## [Exercises to complete]
1/ In the thread about the wardrobe grow box, where does the original poster plan to put the exhaust vent, and why there?
2/ Pick up the thread about the wardrobe grow box after its final post and write the next part.

## [Source document]
## begin

# 400 w MH in a wardrobe grow box



## paranoyd1985 (Sep 4, 2009)

Hi, just like the title states I am thinking of using a 400w metal halide in a wardrobe grow box.  I'm concerned about the amount of heat it will put off in such a small space.  Can I make this work or will I be better off just using fluorescents?  Any advice on minimizing the heat factor would be greatly appreciated.


----------



## HippyInEngland (Sep 4, 2009)

Hello Para 

You would need to vent the heat out at the top of the wardrobe and this hot air would need to go outside, can you do this?

eace:


----------



## paranoyd1985 (Sep 4, 2009)

thanks for replying   Yes I am planning on venting the air out of the box, but I was thinking of putting the vent in the bottom corner as we already have an access panel cut out there in the wall.  Does the warm air need to vent out of the top of the box specifically?  I am also planning on putting a fresh air vent in that will pull air from the room into the box to help cool it.

## end

## [Data provided]
## begin

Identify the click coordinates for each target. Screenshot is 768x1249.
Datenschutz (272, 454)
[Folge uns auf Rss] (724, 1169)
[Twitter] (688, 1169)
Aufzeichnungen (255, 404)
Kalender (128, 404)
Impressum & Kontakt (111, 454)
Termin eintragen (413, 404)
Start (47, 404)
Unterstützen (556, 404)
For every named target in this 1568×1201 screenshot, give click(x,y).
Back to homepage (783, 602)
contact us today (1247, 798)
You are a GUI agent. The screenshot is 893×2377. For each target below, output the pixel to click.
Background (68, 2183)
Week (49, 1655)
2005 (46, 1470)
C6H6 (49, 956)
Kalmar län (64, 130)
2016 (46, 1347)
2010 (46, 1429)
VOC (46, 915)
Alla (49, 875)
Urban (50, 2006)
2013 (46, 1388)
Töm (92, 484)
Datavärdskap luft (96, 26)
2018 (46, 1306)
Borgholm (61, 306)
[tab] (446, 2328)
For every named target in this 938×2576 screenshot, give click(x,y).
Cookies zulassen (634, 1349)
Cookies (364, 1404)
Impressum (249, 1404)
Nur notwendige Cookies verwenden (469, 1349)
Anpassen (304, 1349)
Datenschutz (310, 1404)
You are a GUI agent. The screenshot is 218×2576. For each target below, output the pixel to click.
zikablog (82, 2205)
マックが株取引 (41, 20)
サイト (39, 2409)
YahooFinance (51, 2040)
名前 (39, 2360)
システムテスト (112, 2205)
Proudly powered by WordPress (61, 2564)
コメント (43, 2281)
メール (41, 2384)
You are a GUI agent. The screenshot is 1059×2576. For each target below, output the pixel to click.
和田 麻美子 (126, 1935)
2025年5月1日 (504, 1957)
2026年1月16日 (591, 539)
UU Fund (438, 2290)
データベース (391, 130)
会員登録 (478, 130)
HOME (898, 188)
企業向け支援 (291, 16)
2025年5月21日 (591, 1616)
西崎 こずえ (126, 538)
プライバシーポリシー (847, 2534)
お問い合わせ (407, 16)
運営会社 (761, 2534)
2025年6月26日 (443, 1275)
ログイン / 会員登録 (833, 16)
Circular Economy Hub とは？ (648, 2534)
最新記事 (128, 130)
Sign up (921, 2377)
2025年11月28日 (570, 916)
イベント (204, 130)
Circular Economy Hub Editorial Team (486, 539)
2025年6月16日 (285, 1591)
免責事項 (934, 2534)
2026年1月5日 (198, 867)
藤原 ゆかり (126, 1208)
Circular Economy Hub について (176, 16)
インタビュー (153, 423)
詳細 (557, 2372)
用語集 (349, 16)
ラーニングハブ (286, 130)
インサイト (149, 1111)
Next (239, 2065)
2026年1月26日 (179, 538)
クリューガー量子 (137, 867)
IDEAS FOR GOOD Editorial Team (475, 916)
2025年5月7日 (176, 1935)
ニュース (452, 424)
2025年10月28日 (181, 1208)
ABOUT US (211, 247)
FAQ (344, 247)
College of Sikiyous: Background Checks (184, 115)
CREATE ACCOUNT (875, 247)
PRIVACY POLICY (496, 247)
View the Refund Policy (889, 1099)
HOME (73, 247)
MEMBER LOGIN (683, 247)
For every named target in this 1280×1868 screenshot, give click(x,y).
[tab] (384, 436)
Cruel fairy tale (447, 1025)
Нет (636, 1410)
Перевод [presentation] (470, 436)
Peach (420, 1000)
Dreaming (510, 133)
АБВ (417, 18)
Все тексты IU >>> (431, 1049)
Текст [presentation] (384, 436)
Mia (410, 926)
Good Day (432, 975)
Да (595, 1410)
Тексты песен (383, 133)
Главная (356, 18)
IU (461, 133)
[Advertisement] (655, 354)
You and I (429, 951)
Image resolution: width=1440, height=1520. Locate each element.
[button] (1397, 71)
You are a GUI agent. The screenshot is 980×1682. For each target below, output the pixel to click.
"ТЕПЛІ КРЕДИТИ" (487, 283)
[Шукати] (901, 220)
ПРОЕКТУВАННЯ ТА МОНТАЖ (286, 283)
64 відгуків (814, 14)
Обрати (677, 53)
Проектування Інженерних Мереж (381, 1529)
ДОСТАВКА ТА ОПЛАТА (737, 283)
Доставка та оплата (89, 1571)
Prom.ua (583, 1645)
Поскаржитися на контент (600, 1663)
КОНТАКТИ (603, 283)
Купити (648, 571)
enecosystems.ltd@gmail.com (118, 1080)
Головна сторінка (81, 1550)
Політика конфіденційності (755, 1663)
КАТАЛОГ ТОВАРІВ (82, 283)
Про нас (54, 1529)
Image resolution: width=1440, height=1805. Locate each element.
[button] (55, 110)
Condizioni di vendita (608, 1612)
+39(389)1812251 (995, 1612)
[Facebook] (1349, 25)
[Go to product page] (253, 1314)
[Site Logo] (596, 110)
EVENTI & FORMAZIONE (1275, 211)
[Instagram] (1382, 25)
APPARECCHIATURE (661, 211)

## end

## [Answer set]
1/ In the bottom corner of the box, because an access panel is already cut out in the wall there.

2/
----------



## pcduck (Sep 4, 2009)

intake vent in the bottom, exhaust vent at the top, hopefully at opposite ends


And an air-cooled hood


----------



## Smot_poker (Sep 4, 2009)

yeah that's what i was gonna say. hot air rises, so to cool the cabinet most efficiently, the exhaust has to be at the top. having an intake at the bottom also helps cool in conjunction with the top exhaust because it creates a current going across the box, which is exactly what you want. the cold air comes in at the bottom, it gets drawn upward by the exhaust fan, and before it can get too heated from the light, it will be sucked out.


----------



## Samoo (Nov 7, 2009)

hi guys, I need urgent help, I have 15 white widow seeds I'm planing to grow it indoor can anyone tell me the box dimensions and what I need?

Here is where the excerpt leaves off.